After just a few pages into Prophet Song by Paul Lynch, I didn’t think it was for me. This was disappointing given how much I typically love Booker Award winners. Written in continuous present tense with no paragraph divisions – so no breaks for dialogue – it felt a little too much like stream of consciousness.
However, once the plot took off I realized how fitting the writing style was. Reading Prophet Song feels like the thrill of rolling down a hill, unable to stop, and picking up momentum.
It begins when a family with four children is disrupted one night by two policemen who come looking for their father. A few days later he’s taken in and held with very little explanation, which is the beginning of a complete collapse of life as they know it.

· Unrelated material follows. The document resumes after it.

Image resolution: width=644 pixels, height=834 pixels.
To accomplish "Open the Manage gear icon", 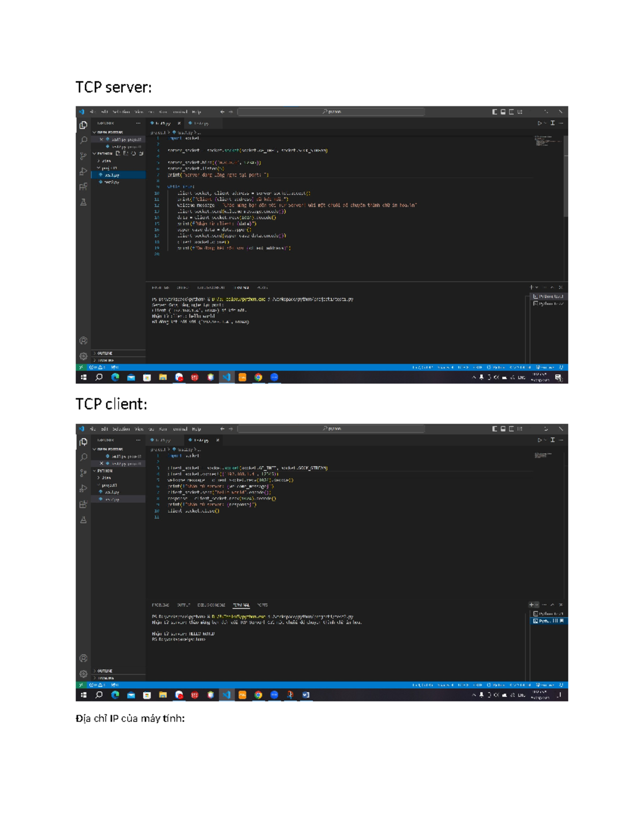I will point(82,357).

What made my reading experience of Prophet Song even more poignant was that at the same time, I was listening to a World War II novel. Moving between these two settings took more effort than you might think, needing to intentionally differentiate between what happened to Jews at the beginning of World War II and what was being described in this dystopian Irish novel.
Once you adjust to the style, you’ll quickly be swept up into a fast-paced narrative told through the eyes of the mother, Eilish. I was completely consumed by her struggle to make sense of a world where the inconceivable is happening, all the while balancing trying to her family intact and helping the ones who remained to survive.
Like most Booker winners, I highly recommend Prophet Song.